The federal minister said the cabinet members reassured the prime minister of their trust in his leadership and vowed to stand with him till the very end.

PM’s fate to be decided Saturday The National Assembly’s session for voting on the no-confidence motion against Prime Minister Imran Khan will take place at 10:30 am tomorrow (Saturday) in line with the Supreme Court’s order.

In the National Assembly’s (NA) agenda issued Friday, voting on the no-confidence motion is at the fourth position in the six-point agenda. Although the premier has vowed to keep fighting, his coalition lost its majority in the national assembly last week, but he avoided being dismissed when the deputy speaker blocked a no-confidence motion against him and the president dissolved parliament and ordered fresh elections.

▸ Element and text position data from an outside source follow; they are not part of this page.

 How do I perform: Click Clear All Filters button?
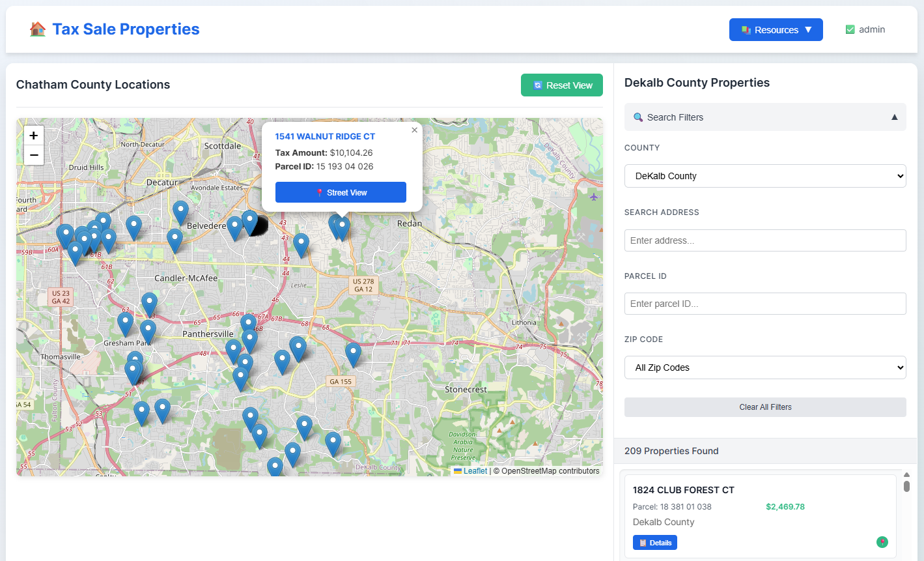765,407
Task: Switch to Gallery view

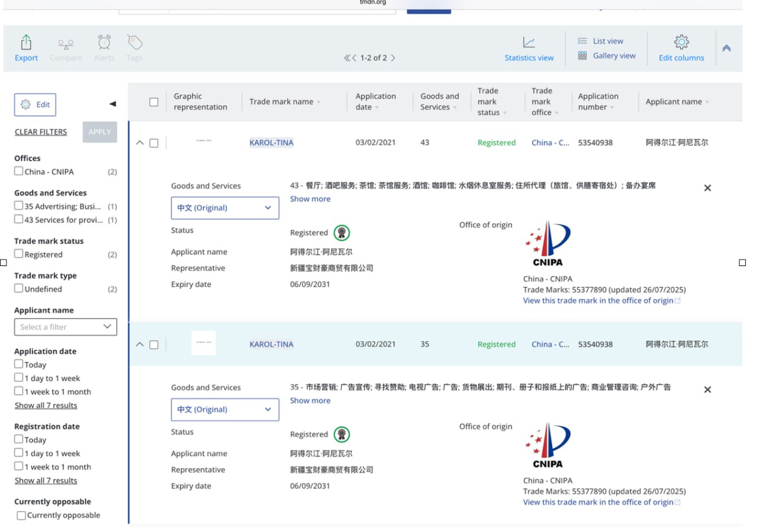Action: 607,56
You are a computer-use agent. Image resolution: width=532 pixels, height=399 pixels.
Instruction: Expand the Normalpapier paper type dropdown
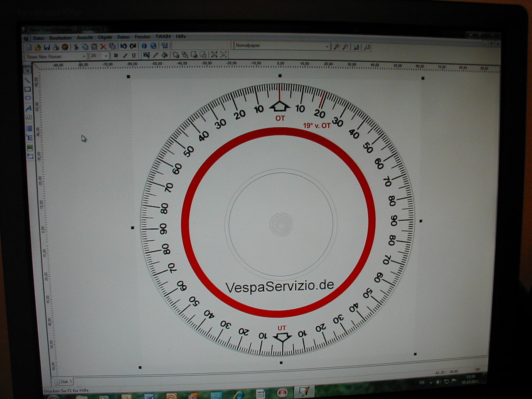coord(327,47)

The premier claimed the Opposition had colluded with the United States for “regime change” when the deputy speaker — a member of PTI — refused to allow the no-confidence motion. Simultaneously, Khan asked President Arif Alvi — who is also a PTI loyalist — to dissolve the assembly.

The decision — which the court said was unanimous — was met with jubilation by opposition supporters in the capital, with packed cars racing through the streets, sounding their horns. There had been high hopes for Khan when he was elected in 2018 on a promise of sweeping away decades of entrenched corruption and cronyism, but he struggled to maintain support with soaring inflation, a feeble rupee and crippling debt.